There’s room for individual variance in stances, but you need to have a standstill shot. It is one that many players don’t like since it is so different from how we usually throw. But there are just too many times – in woods, when you are backed against obstacles, or where you need to throw with very limited power – when a standstill is the best or only option. Often, players think “legs frozen in concrete” when they think standstill and get wildly inconsistent trying to generate power with their upper bodies. Remember, there is still a weight shift and footwork in a standstill, it is just more subtle. You are still swinging from the ground up, so trust you can generate distance and resist the temptation to lurch at the shot with your upper body.

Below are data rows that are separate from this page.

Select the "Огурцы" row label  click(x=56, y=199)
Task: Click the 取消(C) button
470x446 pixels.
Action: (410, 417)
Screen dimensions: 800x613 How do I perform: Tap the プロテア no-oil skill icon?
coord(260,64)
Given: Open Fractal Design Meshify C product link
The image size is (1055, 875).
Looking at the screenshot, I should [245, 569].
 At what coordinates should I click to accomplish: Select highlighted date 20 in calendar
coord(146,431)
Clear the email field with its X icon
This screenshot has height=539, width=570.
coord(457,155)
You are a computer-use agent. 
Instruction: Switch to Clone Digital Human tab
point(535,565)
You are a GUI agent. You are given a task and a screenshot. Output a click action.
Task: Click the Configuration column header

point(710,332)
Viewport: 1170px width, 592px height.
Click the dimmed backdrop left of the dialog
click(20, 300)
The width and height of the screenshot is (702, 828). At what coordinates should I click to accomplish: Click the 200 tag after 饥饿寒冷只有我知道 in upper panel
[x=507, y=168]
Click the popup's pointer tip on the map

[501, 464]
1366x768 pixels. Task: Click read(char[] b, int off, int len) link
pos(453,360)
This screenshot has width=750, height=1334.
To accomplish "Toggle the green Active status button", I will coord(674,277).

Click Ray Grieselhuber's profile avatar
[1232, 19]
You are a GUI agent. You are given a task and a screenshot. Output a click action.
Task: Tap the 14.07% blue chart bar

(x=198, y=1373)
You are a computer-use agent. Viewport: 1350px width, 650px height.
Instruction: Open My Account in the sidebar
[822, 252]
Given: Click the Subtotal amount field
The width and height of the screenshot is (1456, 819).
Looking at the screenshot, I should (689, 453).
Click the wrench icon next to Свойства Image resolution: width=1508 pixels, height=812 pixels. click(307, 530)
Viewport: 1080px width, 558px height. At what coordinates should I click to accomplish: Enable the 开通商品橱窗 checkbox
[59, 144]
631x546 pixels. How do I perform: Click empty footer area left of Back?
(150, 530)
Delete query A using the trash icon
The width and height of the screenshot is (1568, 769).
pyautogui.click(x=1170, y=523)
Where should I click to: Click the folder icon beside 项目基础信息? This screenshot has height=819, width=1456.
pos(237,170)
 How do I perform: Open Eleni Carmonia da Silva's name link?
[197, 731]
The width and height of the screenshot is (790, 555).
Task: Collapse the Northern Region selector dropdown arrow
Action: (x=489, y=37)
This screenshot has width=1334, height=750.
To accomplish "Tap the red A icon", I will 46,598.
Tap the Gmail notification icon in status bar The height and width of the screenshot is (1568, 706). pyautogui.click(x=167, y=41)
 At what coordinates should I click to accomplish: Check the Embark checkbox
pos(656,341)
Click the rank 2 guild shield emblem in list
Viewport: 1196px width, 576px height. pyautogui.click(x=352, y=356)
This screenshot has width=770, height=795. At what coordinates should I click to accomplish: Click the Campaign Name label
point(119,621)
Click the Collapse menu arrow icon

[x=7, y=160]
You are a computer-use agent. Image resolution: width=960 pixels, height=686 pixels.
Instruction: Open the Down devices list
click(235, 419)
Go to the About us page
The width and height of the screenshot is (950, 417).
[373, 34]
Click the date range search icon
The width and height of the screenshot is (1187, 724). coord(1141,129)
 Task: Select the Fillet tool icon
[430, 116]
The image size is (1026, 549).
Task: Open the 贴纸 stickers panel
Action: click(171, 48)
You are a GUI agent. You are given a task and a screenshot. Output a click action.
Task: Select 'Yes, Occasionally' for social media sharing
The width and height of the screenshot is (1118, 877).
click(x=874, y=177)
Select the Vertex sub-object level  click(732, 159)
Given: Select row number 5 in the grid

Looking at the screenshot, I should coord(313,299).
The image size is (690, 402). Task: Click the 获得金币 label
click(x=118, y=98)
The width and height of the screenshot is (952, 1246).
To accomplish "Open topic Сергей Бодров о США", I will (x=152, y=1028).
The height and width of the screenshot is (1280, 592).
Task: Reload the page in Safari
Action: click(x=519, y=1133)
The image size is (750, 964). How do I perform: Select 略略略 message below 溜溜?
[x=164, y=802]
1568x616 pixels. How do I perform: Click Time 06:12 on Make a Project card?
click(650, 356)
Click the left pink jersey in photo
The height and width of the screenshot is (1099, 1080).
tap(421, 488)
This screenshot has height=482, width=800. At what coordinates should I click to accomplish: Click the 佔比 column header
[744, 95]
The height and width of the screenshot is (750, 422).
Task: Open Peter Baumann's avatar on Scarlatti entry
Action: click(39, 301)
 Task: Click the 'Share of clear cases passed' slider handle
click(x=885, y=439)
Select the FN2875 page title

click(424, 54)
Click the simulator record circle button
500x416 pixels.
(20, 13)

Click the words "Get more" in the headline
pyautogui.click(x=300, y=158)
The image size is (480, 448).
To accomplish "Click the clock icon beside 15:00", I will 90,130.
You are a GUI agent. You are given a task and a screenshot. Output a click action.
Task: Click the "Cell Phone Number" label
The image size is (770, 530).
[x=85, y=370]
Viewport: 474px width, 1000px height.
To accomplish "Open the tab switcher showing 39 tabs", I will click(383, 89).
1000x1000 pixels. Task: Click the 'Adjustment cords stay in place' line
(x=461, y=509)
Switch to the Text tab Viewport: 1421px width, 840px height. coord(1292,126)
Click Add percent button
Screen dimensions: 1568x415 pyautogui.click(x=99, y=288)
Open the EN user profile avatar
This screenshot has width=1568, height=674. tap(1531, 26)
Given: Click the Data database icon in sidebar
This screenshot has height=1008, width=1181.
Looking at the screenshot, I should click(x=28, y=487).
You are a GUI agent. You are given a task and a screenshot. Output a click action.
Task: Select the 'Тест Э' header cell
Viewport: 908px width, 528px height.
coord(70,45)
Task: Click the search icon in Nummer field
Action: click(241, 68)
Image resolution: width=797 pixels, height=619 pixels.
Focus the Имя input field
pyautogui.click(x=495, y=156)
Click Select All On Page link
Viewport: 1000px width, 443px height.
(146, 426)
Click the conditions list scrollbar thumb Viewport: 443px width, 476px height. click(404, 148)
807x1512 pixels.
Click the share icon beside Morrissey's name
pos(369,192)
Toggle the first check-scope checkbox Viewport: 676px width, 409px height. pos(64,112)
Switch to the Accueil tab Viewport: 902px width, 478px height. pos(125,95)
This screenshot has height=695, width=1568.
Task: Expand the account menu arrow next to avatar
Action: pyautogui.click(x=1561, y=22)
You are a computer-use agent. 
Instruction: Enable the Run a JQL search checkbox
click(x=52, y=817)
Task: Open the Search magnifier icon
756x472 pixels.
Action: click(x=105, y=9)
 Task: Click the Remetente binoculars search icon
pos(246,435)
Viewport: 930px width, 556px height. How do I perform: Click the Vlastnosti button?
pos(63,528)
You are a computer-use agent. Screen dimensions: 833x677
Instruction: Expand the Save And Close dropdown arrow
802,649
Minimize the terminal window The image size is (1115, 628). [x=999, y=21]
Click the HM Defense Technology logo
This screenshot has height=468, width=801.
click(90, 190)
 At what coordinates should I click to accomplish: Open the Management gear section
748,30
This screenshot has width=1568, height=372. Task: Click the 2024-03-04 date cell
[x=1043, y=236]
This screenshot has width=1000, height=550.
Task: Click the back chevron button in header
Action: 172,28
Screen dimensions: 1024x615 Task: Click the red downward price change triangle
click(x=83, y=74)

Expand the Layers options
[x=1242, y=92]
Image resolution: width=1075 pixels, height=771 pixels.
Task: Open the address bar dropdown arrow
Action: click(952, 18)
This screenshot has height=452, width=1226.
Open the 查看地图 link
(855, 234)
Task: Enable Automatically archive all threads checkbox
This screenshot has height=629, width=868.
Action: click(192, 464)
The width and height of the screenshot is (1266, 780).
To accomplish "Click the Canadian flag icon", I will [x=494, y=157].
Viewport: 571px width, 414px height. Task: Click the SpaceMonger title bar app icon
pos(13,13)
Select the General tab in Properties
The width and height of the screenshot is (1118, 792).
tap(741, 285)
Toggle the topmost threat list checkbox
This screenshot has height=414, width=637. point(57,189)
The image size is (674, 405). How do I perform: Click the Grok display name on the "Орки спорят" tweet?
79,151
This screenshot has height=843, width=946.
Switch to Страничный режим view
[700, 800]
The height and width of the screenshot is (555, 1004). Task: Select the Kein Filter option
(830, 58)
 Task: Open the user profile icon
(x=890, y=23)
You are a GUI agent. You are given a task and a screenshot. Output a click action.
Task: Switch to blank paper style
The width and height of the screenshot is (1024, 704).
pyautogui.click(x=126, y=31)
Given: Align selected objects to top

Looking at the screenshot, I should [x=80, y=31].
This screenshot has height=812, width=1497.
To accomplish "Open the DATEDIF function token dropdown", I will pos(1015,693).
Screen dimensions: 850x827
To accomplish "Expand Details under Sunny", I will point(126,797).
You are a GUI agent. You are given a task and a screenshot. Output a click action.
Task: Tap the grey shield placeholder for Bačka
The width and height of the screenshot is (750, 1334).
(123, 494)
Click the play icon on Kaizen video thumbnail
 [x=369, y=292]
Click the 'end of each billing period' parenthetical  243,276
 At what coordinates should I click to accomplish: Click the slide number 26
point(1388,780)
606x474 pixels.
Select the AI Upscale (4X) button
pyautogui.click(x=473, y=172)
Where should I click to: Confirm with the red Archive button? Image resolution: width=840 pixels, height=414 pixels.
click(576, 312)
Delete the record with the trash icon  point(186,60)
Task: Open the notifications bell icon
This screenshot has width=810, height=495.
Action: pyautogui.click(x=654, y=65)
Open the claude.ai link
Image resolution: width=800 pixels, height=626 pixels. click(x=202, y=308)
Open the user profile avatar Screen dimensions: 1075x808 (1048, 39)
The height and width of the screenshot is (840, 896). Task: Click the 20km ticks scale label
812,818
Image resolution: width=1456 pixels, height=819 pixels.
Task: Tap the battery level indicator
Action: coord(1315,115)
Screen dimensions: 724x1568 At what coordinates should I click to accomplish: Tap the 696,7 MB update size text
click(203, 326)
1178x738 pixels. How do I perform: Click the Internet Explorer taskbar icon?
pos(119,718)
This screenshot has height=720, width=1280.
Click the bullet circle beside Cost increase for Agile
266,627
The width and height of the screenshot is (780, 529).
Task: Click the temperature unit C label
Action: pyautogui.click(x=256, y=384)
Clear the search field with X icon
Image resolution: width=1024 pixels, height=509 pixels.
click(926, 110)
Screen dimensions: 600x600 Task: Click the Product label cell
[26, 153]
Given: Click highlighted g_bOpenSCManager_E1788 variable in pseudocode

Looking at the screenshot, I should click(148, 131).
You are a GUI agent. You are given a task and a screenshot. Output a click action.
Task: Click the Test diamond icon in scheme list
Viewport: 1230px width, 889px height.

An Example of a Personal Short Game System

As I have written previously, I have made a RHBH anhyzer throw with an overstable disc the centerpiece of my short game. I have built my stock upshot around my Harp and Suspect, but it could easily work with a disc like a Zone, Tactic, or Pig. I like this shot because it self-corrects. If I throw it perfectly, it is under the basket. If I throw it with too much anhyzer or too far to the right of my target, it hyzers back to about 20 feet right of the basket; if I throw it too straight or too easy, it hyzers away but lands about 20 feet to the left. The overstability and lack of glide in these discs means that they rarely go too far. I can concentrate on throwing it firm and to the right of the basket and trust that the disc will take care of the rest. From 90 feet, it is a simple standstill that almost always settles below the basket. It is not a shot that looks impressive, but it has saved me more strokes than any other shot in my bag.

As I move out to 120 feet, I throw the Harp with a One Step. At 150 feet, I throw a Standstill with a Suspect, a slightly faster hybrid putter/mid. I could get a Harp to 150 feet with a slight change of footwork, and might go to the Harp if it was windy or there was trouble right behind the basket, but by just switching discs, I can throw the same easy shot and add distance. At 180 feet, I can go to a Shuffle Cross with a Harp or a One Step with a Suspect.

Once I start moving out to 180 feet or so I start to move away from the anhyzer throw. I could use the same anhyzer throw with a midrange like a Pine or a Roc, but I like to throw putters, so I throw my Harps and Suspects with a small hyzer. If you prefer throwing mids, then it’s great to see how they fly from Standstills and One Steps. As you experiment in the field, ignore the numbers printed on the flight plate and don’t get trapped into thinking certain discs are only useable from certain distances. You may find that the best disc in your bag from 200 feet is a standstill Teebird3. If so, then use it!

Expanding the Arsenal

Your stock upshot will become a trusted friend, but sometimes you need to throw a different shot. The limitation of going with an anhyzer with an overstable disc as my stock upshot is that it is just not the shot when the right side of the basket is blocked by trees or if I need to throw down a narrow tunnel. You can use your stock shot in most situations, but it is better to throw something else rather than trying to force a shot through a tiny gap.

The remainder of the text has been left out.